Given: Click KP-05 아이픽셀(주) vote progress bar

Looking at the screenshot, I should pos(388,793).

---

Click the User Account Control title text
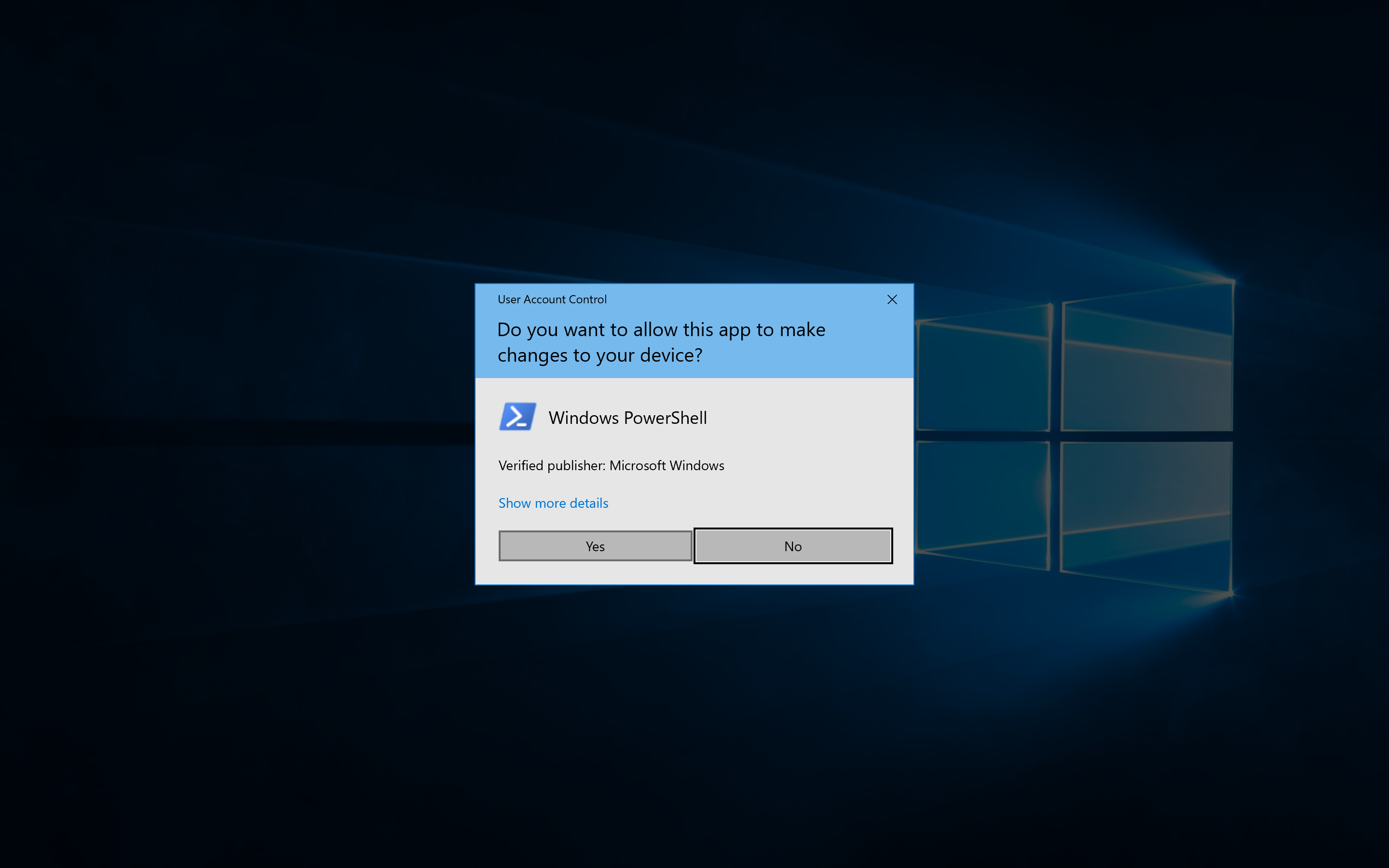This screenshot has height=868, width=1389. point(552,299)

* * *

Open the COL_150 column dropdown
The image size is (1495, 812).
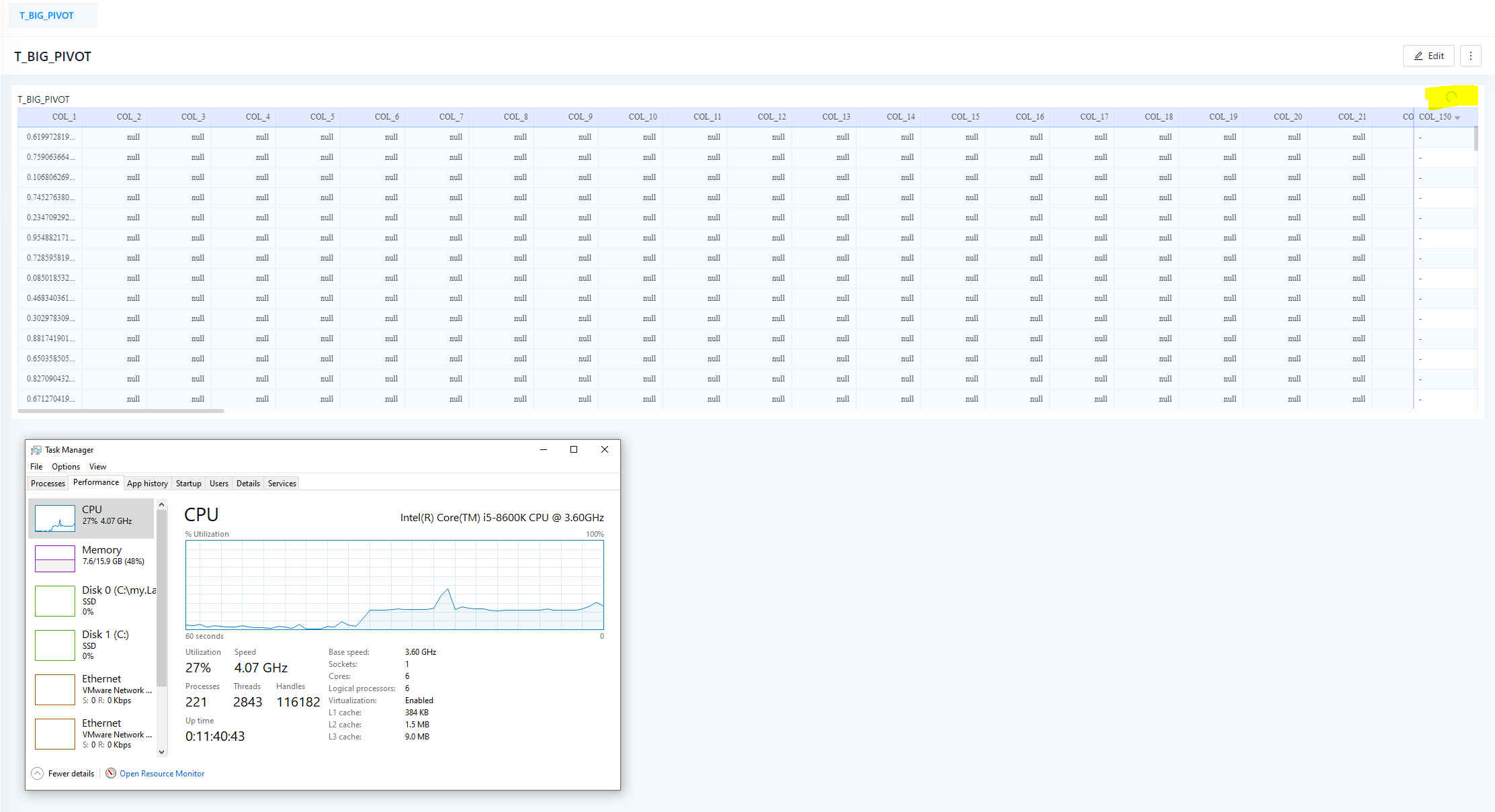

◆ REQUIREMENT ◆
Above are the records; print exactly the lines from the line with "Open the COL_150 column dropdown" to the line with "The image size is (1495, 812).", including both, and nothing else.

◆ WRITTEN RESPONSE ◆
Open the COL_150 column dropdown
The image size is (1495, 812).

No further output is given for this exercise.